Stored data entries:
━━━━━━━━━━

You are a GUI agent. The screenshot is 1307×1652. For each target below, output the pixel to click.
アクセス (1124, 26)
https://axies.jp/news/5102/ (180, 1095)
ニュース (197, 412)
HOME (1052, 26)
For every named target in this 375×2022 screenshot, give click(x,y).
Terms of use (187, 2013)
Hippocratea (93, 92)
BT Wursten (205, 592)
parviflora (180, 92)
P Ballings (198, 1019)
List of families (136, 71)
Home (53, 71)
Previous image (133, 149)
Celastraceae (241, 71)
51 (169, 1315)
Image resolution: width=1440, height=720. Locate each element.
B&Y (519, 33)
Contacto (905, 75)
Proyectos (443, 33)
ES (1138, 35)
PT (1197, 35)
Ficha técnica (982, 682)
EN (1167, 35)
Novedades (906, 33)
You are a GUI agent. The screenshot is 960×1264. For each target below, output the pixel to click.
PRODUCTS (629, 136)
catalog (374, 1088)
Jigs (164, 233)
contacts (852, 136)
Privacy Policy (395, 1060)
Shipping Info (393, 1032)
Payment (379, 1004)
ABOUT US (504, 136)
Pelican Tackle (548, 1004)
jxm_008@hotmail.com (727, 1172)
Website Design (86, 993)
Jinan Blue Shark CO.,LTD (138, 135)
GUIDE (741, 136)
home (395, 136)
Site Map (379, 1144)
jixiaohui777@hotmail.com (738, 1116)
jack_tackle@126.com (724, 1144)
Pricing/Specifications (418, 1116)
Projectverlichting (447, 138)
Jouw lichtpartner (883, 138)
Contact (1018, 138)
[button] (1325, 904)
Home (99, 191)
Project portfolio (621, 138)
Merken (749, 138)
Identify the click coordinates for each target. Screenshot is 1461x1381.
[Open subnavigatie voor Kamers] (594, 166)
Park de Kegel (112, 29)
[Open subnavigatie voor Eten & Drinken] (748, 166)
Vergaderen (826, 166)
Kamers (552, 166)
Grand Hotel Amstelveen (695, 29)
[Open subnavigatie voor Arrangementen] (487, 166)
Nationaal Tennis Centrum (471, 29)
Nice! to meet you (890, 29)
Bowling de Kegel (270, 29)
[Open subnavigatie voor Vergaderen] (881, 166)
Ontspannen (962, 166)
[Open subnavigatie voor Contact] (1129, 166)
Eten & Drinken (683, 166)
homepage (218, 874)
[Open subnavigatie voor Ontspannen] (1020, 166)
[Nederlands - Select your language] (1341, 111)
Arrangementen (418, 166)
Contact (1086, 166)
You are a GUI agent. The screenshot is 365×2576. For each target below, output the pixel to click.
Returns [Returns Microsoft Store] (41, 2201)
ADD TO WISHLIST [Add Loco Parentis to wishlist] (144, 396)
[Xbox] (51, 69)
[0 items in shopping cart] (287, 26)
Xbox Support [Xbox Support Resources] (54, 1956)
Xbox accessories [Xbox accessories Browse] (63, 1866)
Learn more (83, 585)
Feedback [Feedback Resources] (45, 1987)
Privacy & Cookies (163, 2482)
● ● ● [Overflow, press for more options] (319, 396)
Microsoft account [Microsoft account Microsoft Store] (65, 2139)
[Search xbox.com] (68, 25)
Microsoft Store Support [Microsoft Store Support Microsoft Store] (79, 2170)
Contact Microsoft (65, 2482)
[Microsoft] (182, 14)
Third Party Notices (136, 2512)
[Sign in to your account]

━━━━━━━━━━

— WORK TO DO —
Please render all the lines above as a JSON list of strings, one string per line, leaving out any blank lines.

— CORRECT ANSWER —
[
  "You are a GUI agent. The screenshot is 1307×1652. For each target below, output the pixel to click.",
  "アクセス (1124, 26)",
  "https://axies.jp/news/5102/ (180, 1095)",
  "ニュース (197, 412)",
  "HOME (1052, 26)",
  "For every named target in this 375×2022 screenshot, give click(x,y).",
  "Terms of use (187, 2013)",
  "Hippocratea (93, 92)",
  "BT Wursten (205, 592)",
  "parviflora (180, 92)",
  "P Ballings (198, 1019)",
  "List of families (136, 71)",
  "Home (53, 71)",
  "Previous image (133, 149)",
  "Celastraceae (241, 71)",
  "51 (169, 1315)",
  "Image resolution: width=1440, height=720. Locate each element.",
  "B&Y (519, 33)",
  "Contacto (905, 75)",
  "Proyectos (443, 33)",
  "ES (1138, 35)",
  "PT (1197, 35)",
  "Ficha técnica (982, 682)",
  "EN (1167, 35)",
  "Novedades (906, 33)",
  "You are a GUI agent. The screenshot is 960×1264. For each target below, output the pixel to click.",
  "PRODUCTS (629, 136)",
  "catalog (374, 1088)",
  "Jigs (164, 233)",
  "contacts (852, 136)",
  "Privacy Policy (395, 1060)",
  "Shipping Info (393, 1032)",
  "Payment (379, 1004)",
  "ABOUT US (504, 136)",
  "Pelican Tackle (548, 1004)",
  "jxm_008@hotmail.com (727, 1172)",
  "Website Design (86, 993)",
  "Jinan Blue Shark CO.,LTD (138, 135)",
  "GUIDE (741, 136)",
  "home (395, 136)",
  "Site Map (379, 1144)",
  "jixiaohui777@hotmail.com (738, 1116)",
  "jack_tackle@126.com (724, 1144)",
  "Pricing/Specifications (418, 1116)",
  "Projectverlichting (447, 138)",
  "Jouw lichtpartner (883, 138)",
  "Contact (1018, 138)",
  "[button] (1325, 904)",
  "Home (99, 191)",
  "Project portfolio (621, 138)",
  "Merken (749, 138)",
  "Identify the click coordinates for each target. Screenshot is 1461x1381.",
  "[Open subnavigatie voor Kamers] (594, 166)",
  "Park de Kegel (112, 29)",
  "[Open subnavigatie voor Eten & Drinken] (748, 166)",
  "Vergaderen (826, 166)",
  "Kamers (552, 166)",
  "Grand Hotel Amstelveen (695, 29)",
  "[Open subnavigatie voor Arrangementen] (487, 166)",
  "Nationaal Tennis Centrum (471, 29)",
  "Nice! to meet you (890, 29)",
  "Bowling de Kegel (270, 29)",
  "[Open subnavigatie voor Vergaderen] (881, 166)",
  "Ontspannen (962, 166)",
  "[Open subnavigatie voor Contact] (1129, 166)",
  "Eten & Drinken (683, 166)",
  "homepage (218, 874)",
  "[Open subnavigatie voor Ontspannen] (1020, 166)",
  "[Nederlands - Select your language] (1341, 111)",
  "Arrangementen (418, 166)",
  "Contact (1086, 166)",
  "You are a GUI agent. The screenshot is 365×2576. For each target below, output the pixel to click.",
  "Returns [Returns Microsoft Store] (41, 2201)",
  "ADD TO WISHLIST [Add Loco Parentis to wishlist] (144, 396)",
  "[Xbox] (51, 69)",
  "[0 items in shopping cart] (287, 26)",
  "Xbox Support [Xbox Support Resources] (54, 1956)",
  "Xbox accessories [Xbox accessories Browse] (63, 1866)",
  "Learn more (83, 585)",
  "Feedback [Feedback Resources] (45, 1987)",
  "Privacy & Cookies (163, 2482)",
  "● ● ● [Overflow, press for more options] (319, 396)",
  "Microsoft account [Microsoft account Microsoft Store] (65, 2139)",
  "[Search xbox.com] (68, 25)",
  "Microsoft Store Support [Microsoft Store Support Microsoft Store] (79, 2170)",
  "Contact Microsoft (65, 2482)",
  "[Microsoft] (182, 14)",
  "Third Party Notices (136, 2512)",
  "[Sign in to your account]"
]